Strava : l’ennemie de la sécurité nationale ?
Une fuite extrêmement inquiétante bien évidemment, puisqu’en croisant les profils de plusieurs membres d’équipage, Strava dessine involontairement une cartographie temporelle précise des mouvements de la FOST. L’application révèle non seulement les périodes d’absence, mais aussi les zones d’entraînement à terre, les horaires habituels des relèves, et même les variations saisonnières dans les rotations.
Comment l’une des bases les plus sécurisées de notre territoire a pu retrouver ses activités ainsi exposées ? Les montres connectées échappent en réalité aux protocoles de sécurité, car, contrairement aux smartphones, elles sont perçues comme de simples accessoires sportifs.
Pourtant, leur capacité de stockage local leur permet d’accumuler des données même en l’absence de connexion. Une fois de retour dans une zone avec un accès au réseau, elles synchronisent automatiquement des blocs entiers d’informations sur Strava, créant ainsi une trace numérique détaillée des activités des équipages.

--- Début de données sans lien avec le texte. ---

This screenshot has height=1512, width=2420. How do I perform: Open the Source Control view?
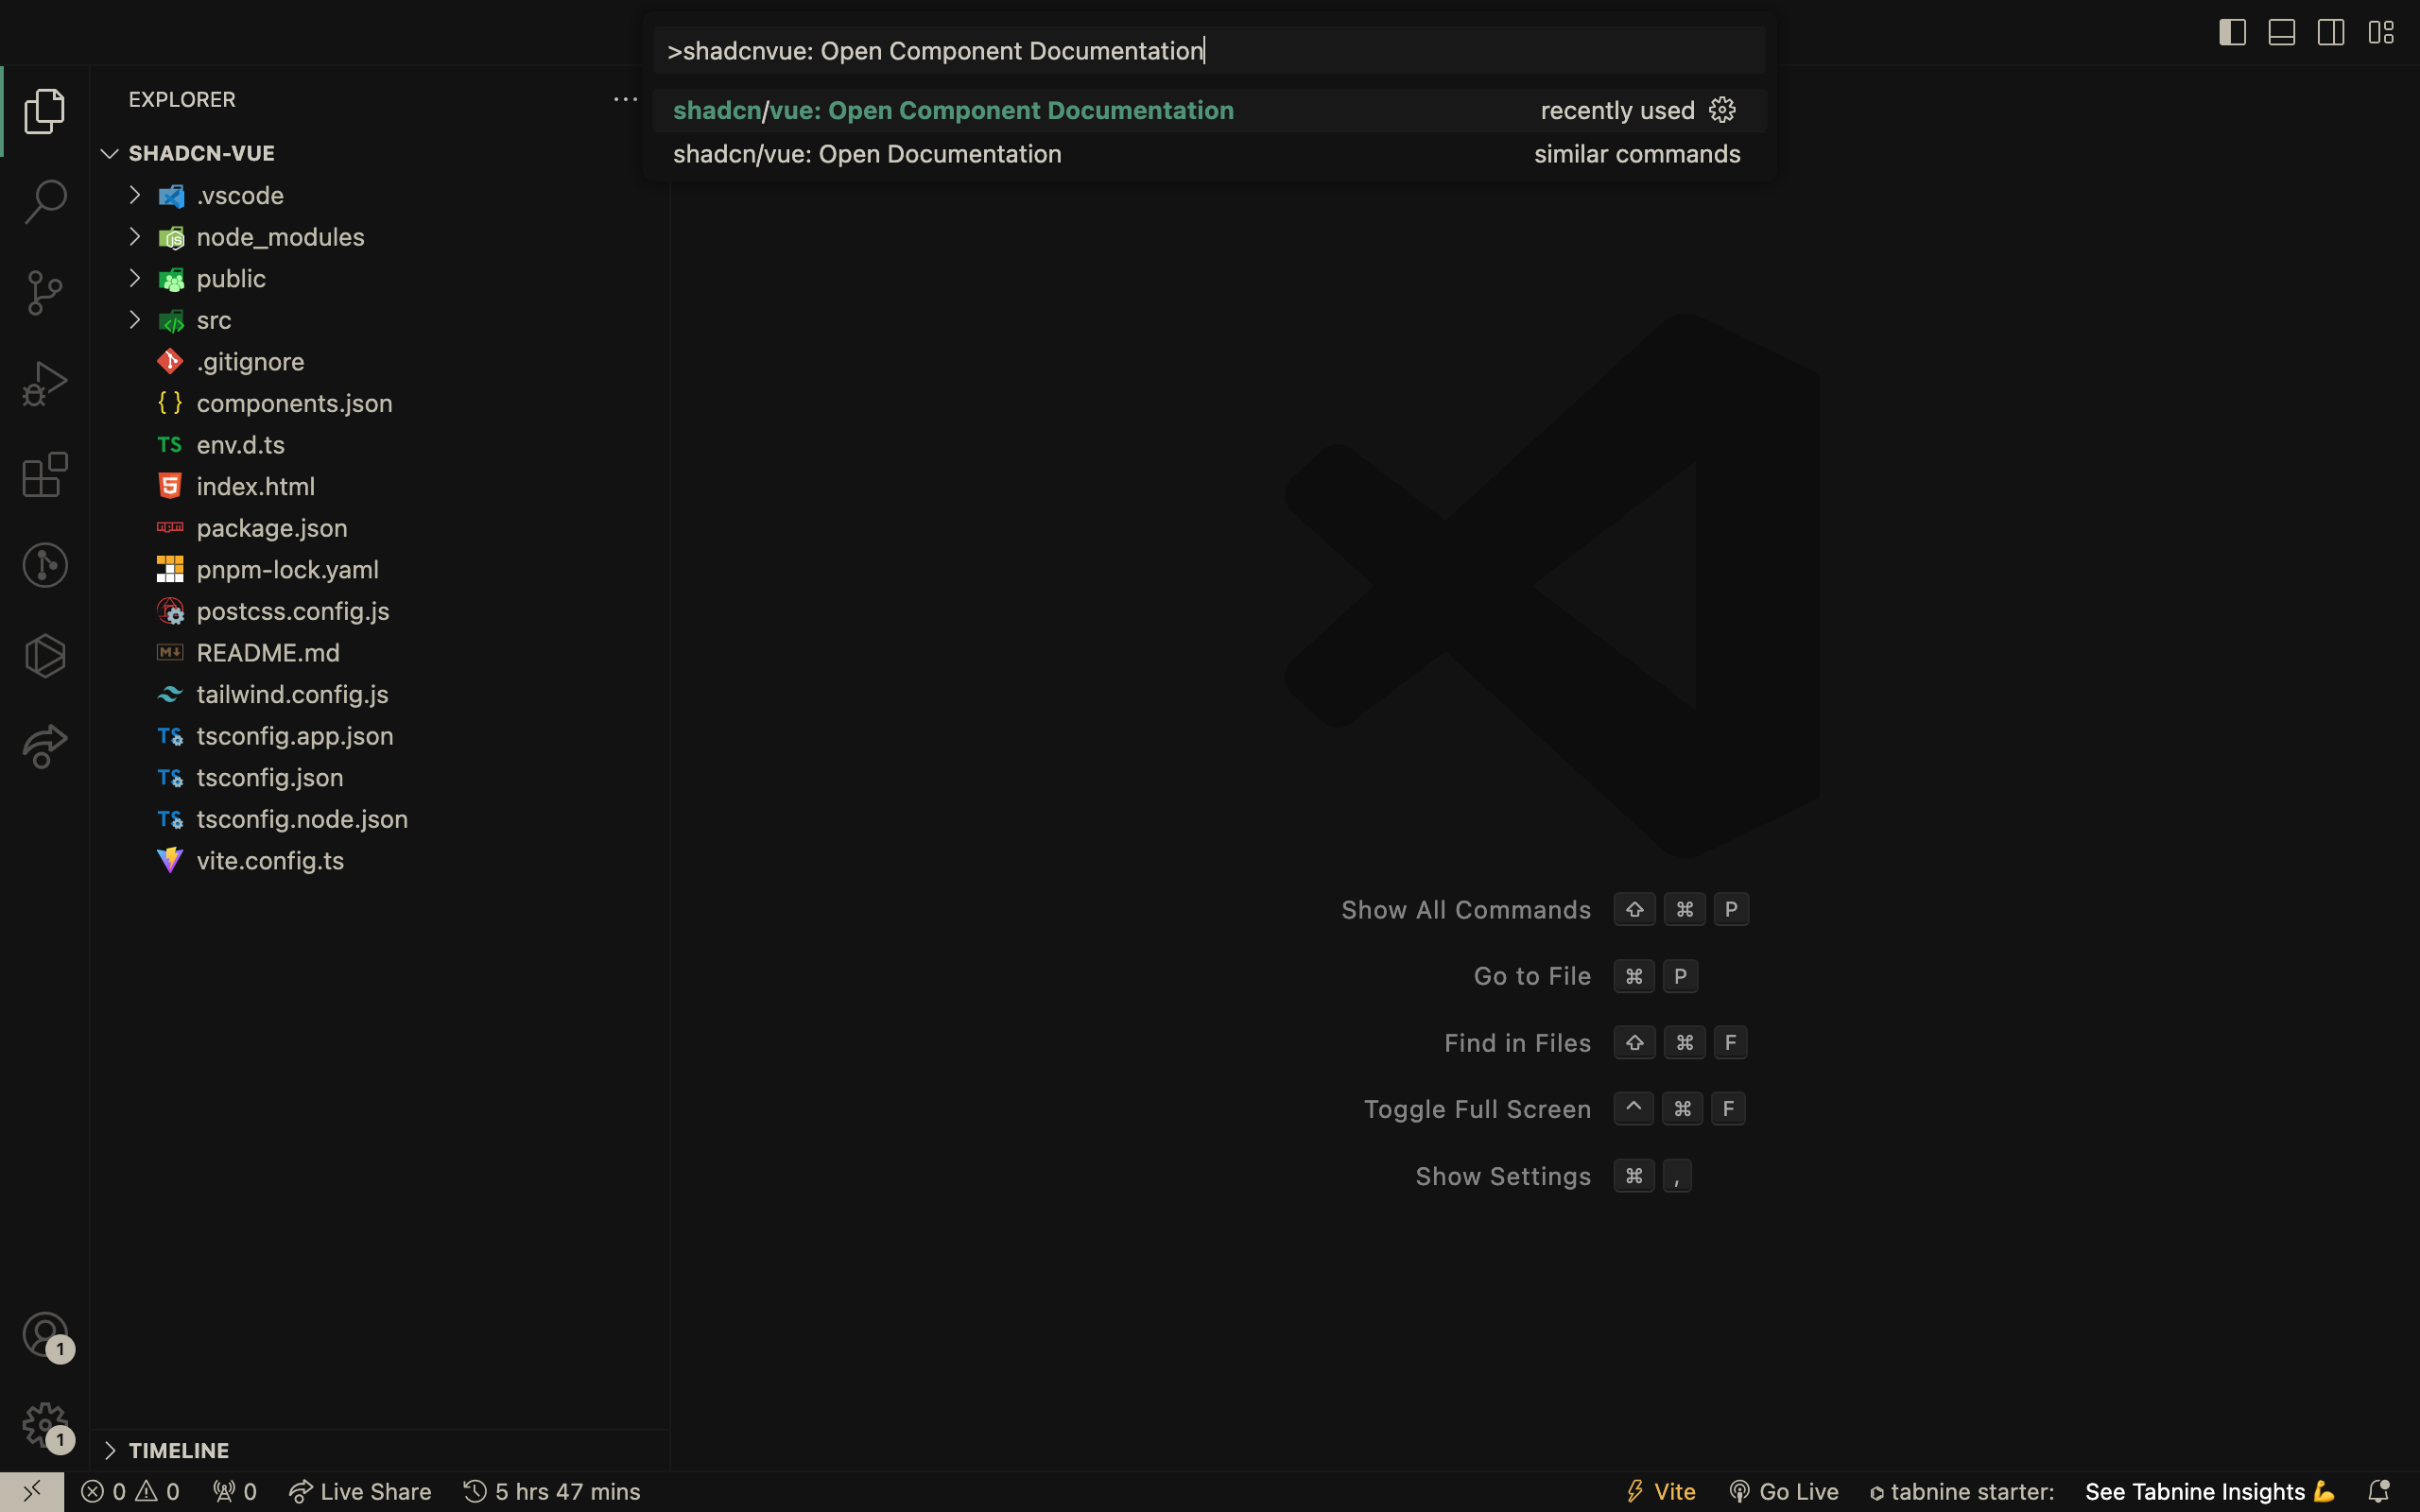point(45,293)
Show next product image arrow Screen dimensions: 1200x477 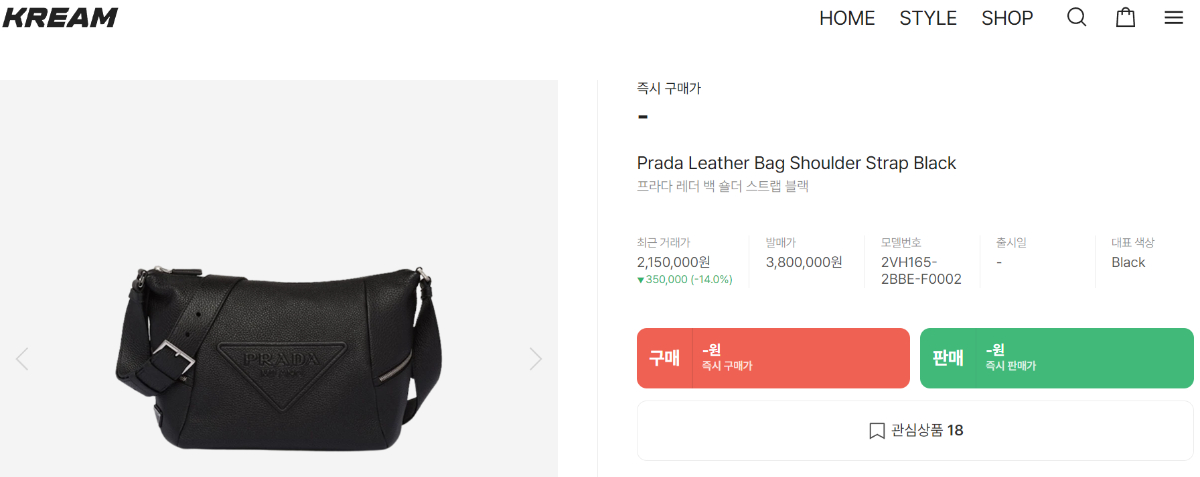pyautogui.click(x=536, y=358)
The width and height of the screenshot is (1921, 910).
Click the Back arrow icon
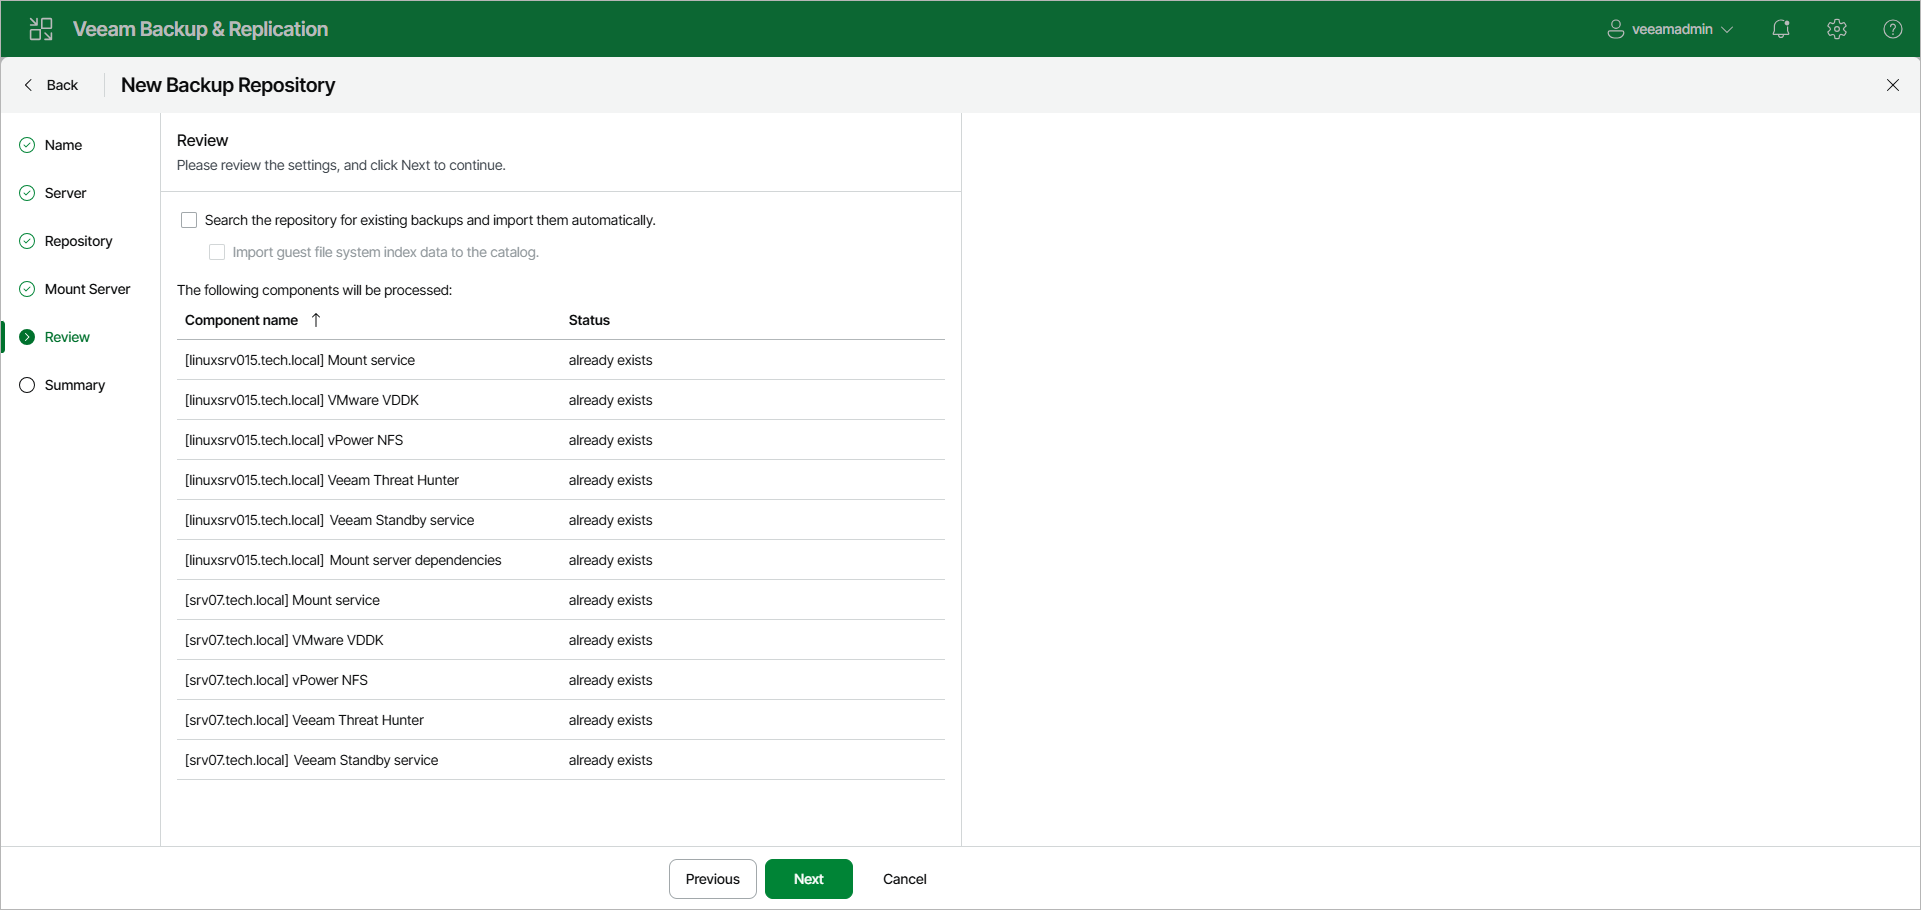(x=28, y=85)
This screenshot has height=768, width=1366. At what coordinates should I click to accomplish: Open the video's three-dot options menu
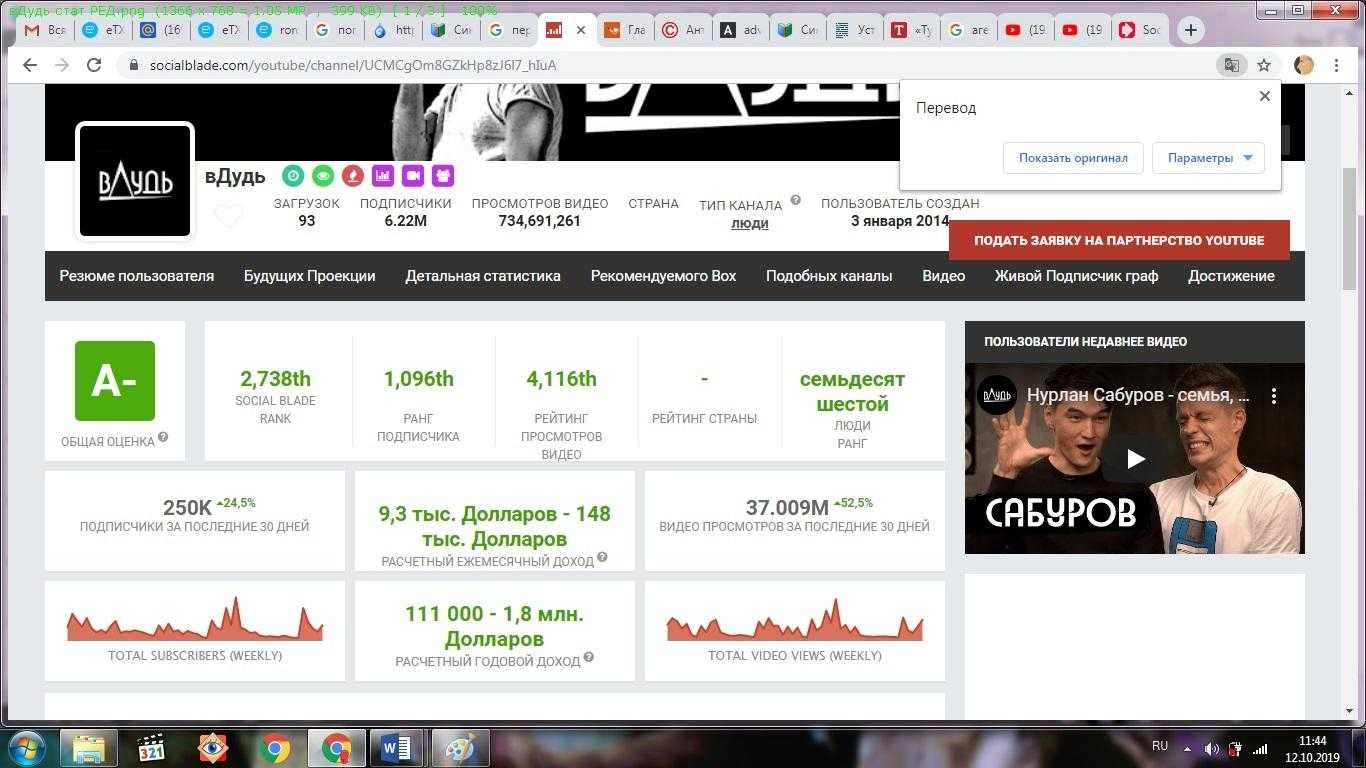coord(1274,396)
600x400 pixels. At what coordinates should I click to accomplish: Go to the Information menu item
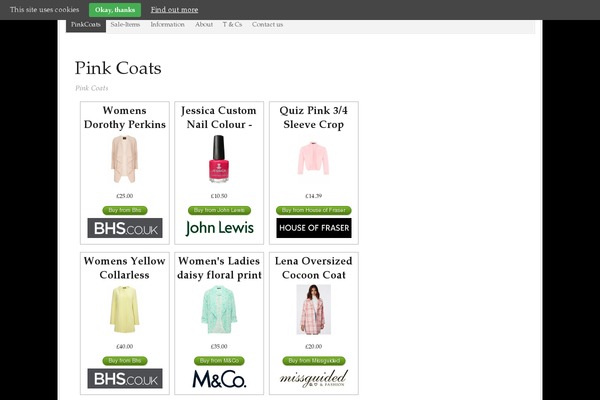[167, 24]
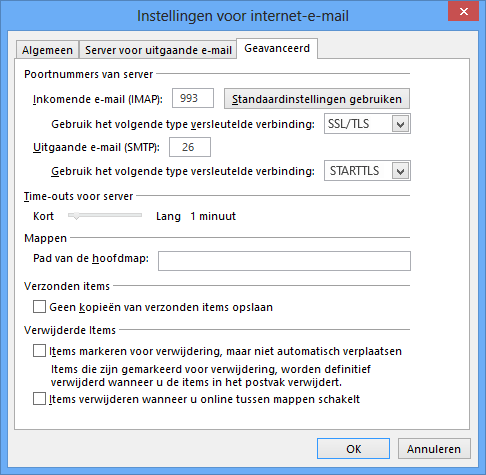Switch to the Algemeen tab
Image resolution: width=486 pixels, height=475 pixels.
click(47, 50)
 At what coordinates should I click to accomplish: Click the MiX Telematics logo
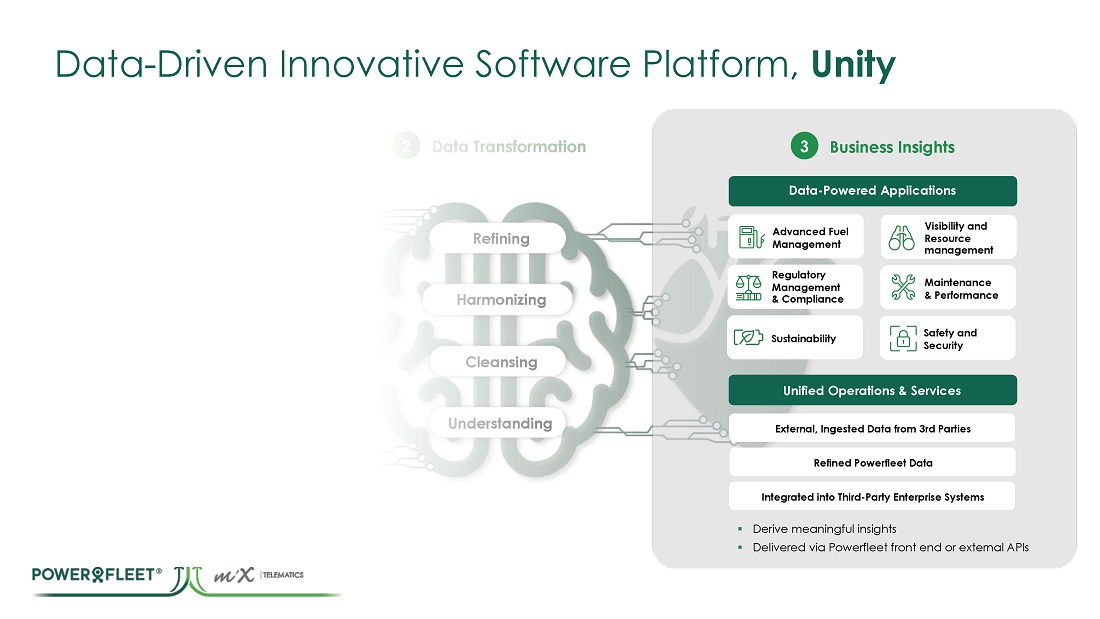pos(261,576)
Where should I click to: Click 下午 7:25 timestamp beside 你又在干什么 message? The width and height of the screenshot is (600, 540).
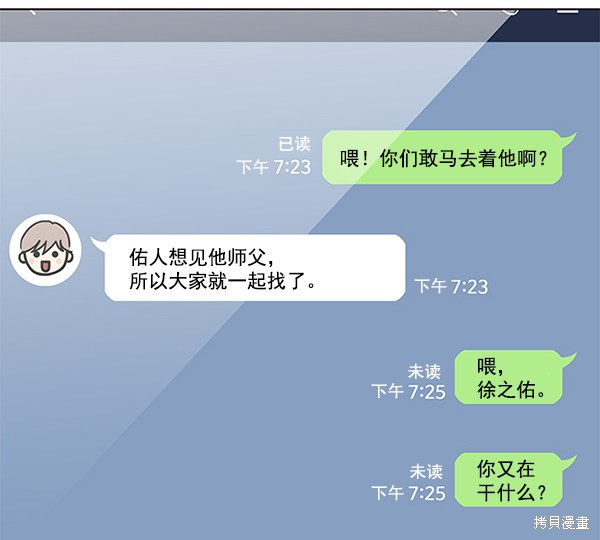point(409,493)
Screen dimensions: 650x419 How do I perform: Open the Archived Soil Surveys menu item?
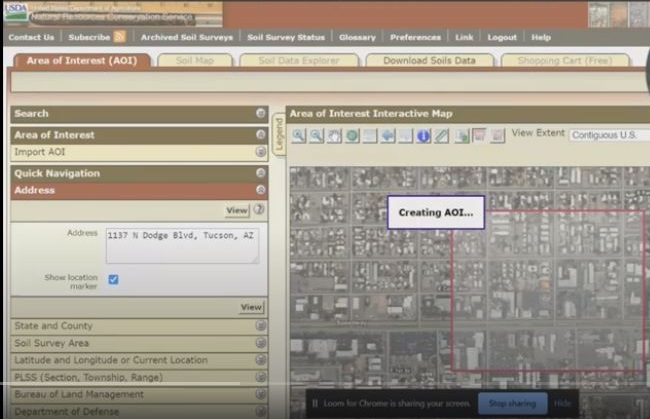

Les données Strava permettent désormais à un observateur averti de déduire non seulement les périodes de départ et de retour des sous-marins, mais aussi d’identifier précisément les membres d’équipage impliqués dans chaque rotation. Une faille béante que la Marine nationale a reconnue, mais qui n’estime pas pour autant que celle-ci représente « un risque majeur ».
Néanmoins, avec de telles données en main, un potentiel adversaire pourrait, en théorie, planifier une attaque plus intelligemment, organiser des enlèvements ou des assassinats ciblés ou des opérations de sabotage. Surtout que la force principale des SNLE est leur capacité à mener des opérations en toute discrétion ; c’est même le pilier de la dissuasion nucléaire sous-marine. Si un adversaire connaît à l’avance les mouvements des engins, cette habileté est donc gravement compromise.
- Les montres connectées utilisées par le personnel de la base ultra-sécurisée de l’île Longue téléversent leurs données sur Strava.
- L’analyse des profils Strava peut de ce fait les calendriers précis des patrouilles des sous-marins nucléaires de la base.
- Ces informations compromettent la discrétion de la force de dissuasion et exposent les équipages à des risques de sécurité évidents.